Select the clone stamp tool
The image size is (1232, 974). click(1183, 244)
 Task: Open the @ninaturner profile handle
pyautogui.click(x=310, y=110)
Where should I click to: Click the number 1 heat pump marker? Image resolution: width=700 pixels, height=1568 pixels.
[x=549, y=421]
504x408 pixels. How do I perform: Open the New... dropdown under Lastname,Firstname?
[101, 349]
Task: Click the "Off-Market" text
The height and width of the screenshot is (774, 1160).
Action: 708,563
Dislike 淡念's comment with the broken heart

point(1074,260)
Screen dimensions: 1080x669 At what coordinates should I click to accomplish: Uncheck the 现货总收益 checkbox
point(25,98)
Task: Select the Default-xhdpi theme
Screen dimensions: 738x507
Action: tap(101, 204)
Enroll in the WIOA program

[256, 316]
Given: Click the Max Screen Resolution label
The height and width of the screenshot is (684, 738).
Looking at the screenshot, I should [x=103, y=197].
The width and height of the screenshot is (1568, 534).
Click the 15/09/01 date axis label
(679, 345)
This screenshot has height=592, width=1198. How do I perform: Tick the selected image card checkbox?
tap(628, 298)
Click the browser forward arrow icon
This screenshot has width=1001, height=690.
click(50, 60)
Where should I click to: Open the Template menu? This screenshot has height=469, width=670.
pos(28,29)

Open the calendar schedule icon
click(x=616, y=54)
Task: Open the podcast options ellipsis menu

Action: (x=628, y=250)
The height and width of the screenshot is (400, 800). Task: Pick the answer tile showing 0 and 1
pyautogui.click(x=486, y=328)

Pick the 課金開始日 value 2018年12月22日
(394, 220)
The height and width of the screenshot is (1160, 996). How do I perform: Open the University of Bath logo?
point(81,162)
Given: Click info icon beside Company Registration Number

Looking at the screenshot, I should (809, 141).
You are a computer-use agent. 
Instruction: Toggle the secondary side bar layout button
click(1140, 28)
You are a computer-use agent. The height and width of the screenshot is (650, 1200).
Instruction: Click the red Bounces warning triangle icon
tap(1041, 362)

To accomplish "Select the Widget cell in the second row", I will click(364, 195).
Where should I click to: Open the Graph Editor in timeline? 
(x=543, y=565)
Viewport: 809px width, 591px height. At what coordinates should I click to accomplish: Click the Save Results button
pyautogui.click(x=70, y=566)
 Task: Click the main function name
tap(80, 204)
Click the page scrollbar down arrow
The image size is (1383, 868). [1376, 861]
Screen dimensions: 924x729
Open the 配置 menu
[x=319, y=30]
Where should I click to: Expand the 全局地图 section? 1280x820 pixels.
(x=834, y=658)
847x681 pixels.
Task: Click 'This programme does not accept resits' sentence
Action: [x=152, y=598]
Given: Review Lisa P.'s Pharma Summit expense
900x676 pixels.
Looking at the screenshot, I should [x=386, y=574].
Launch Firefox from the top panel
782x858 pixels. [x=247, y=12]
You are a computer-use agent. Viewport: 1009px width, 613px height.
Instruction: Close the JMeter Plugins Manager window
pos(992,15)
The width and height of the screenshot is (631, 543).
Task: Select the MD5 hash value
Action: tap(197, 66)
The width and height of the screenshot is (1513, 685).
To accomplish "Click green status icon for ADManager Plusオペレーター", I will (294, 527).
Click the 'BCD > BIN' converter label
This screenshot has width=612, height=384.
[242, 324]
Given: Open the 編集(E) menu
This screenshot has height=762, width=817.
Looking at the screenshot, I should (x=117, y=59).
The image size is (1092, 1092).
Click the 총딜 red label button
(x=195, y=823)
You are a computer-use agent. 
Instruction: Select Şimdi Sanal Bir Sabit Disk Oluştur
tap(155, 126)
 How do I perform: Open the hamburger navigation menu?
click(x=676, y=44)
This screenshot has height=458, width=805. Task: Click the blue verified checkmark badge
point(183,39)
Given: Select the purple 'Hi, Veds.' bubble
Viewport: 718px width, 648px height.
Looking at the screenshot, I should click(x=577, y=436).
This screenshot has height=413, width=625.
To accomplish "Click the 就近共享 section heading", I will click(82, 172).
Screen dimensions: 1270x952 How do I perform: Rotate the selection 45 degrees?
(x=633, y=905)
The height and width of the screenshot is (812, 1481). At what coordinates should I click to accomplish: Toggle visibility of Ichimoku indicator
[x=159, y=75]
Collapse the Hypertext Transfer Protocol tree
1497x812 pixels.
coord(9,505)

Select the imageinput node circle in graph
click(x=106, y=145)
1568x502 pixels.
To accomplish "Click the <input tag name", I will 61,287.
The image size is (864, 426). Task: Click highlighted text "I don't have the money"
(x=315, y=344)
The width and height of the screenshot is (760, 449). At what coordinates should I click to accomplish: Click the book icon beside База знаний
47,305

- _Task brief_: Each entry should be duplicated exactly as it was given.

- _Solution_:
Select the clone stamp tool
The image size is (1232, 974). click(1183, 244)
 Task: Open the @ninaturner profile handle
pyautogui.click(x=310, y=110)
Where should I click to: Click the number 1 heat pump marker? Image resolution: width=700 pixels, height=1568 pixels.
[x=549, y=421]
504x408 pixels. How do I perform: Open the New... dropdown under Lastname,Firstname?
[101, 349]
Task: Click the "Off-Market" text
The height and width of the screenshot is (774, 1160).
Action: 708,563
Dislike 淡念's comment with the broken heart

point(1074,260)
Screen dimensions: 1080x669 At what coordinates should I click to accomplish: Uncheck the 现货总收益 checkbox
point(25,98)
Task: Select the Default-xhdpi theme
Screen dimensions: 738x507
Action: tap(101, 204)
Enroll in the WIOA program

[256, 316]
Given: Click the Max Screen Resolution label
The height and width of the screenshot is (684, 738).
Looking at the screenshot, I should [x=103, y=197].
The width and height of the screenshot is (1568, 534).
Click the 15/09/01 date axis label
(679, 345)
This screenshot has height=592, width=1198. How do I perform: Tick the selected image card checkbox?
tap(628, 298)
Click the browser forward arrow icon
This screenshot has width=1001, height=690.
click(50, 60)
Where should I click to: Open the Template menu? This screenshot has height=469, width=670.
pos(28,29)

Open the calendar schedule icon
click(x=616, y=54)
Task: Open the podcast options ellipsis menu

Action: (x=628, y=250)
The height and width of the screenshot is (400, 800). Task: Pick the answer tile showing 0 and 1
pyautogui.click(x=486, y=328)

Pick the 課金開始日 value 2018年12月22日
(394, 220)
The height and width of the screenshot is (1160, 996). How do I perform: Open the University of Bath logo?
point(81,162)
Given: Click info icon beside Company Registration Number

Looking at the screenshot, I should (809, 141).
You are a computer-use agent. 
Instruction: Toggle the secondary side bar layout button
click(1140, 28)
You are a computer-use agent. The height and width of the screenshot is (650, 1200).
Instruction: Click the red Bounces warning triangle icon
tap(1041, 362)

To accomplish "Select the Widget cell in the second row", I will click(364, 195).
Where should I click to: Open the Graph Editor in timeline? 
(x=543, y=565)
Viewport: 809px width, 591px height. At what coordinates should I click to accomplish: Click the Save Results button
pyautogui.click(x=70, y=566)
 Task: Click the main function name
tap(80, 204)
Click the page scrollbar down arrow
The image size is (1383, 868). [1376, 861]
Screen dimensions: 924x729
Open the 配置 menu
[x=319, y=30]
Where should I click to: Expand the 全局地图 section? 1280x820 pixels.
(x=834, y=658)
847x681 pixels.
Task: Click 'This programme does not accept resits' sentence
Action: [x=152, y=598]
Given: Review Lisa P.'s Pharma Summit expense
900x676 pixels.
Looking at the screenshot, I should [x=386, y=574].
Launch Firefox from the top panel
782x858 pixels. [x=247, y=12]
You are a computer-use agent. Viewport: 1009px width, 613px height.
Instruction: Close the JMeter Plugins Manager window
pos(992,15)
The width and height of the screenshot is (631, 543).
Task: Select the MD5 hash value
Action: tap(197, 66)
The width and height of the screenshot is (1513, 685).
To accomplish "Click green status icon for ADManager Plusオペレーター", I will (294, 527).
Click the 'BCD > BIN' converter label
This screenshot has width=612, height=384.
[242, 324]
Given: Open the 編集(E) menu
This screenshot has height=762, width=817.
Looking at the screenshot, I should (x=117, y=59).
The image size is (1092, 1092).
Click the 총딜 red label button
(x=195, y=823)
You are a computer-use agent. 
Instruction: Select Şimdi Sanal Bir Sabit Disk Oluştur
tap(155, 126)
 How do I perform: Open the hamburger navigation menu?
click(x=676, y=44)
This screenshot has height=458, width=805. Task: Click the blue verified checkmark badge
point(183,39)
Given: Select the purple 'Hi, Veds.' bubble
Viewport: 718px width, 648px height.
Looking at the screenshot, I should click(x=577, y=436).
This screenshot has height=413, width=625.
To accomplish "Click the 就近共享 section heading", I will click(82, 172).
Screen dimensions: 1270x952 How do I perform: Rotate the selection 45 degrees?
(x=633, y=905)
The height and width of the screenshot is (812, 1481). At what coordinates should I click to accomplish: Toggle visibility of Ichimoku indicator
[x=159, y=75]
Collapse the Hypertext Transfer Protocol tree
1497x812 pixels.
coord(9,505)

Select the imageinput node circle in graph
click(x=106, y=145)
1568x502 pixels.
To accomplish "Click the <input tag name", I will 61,287.
The image size is (864, 426). Task: Click highlighted text "I don't have the money"
(x=315, y=344)
The width and height of the screenshot is (760, 449). At what coordinates should I click to accomplish: Click the book icon beside База знаний
47,305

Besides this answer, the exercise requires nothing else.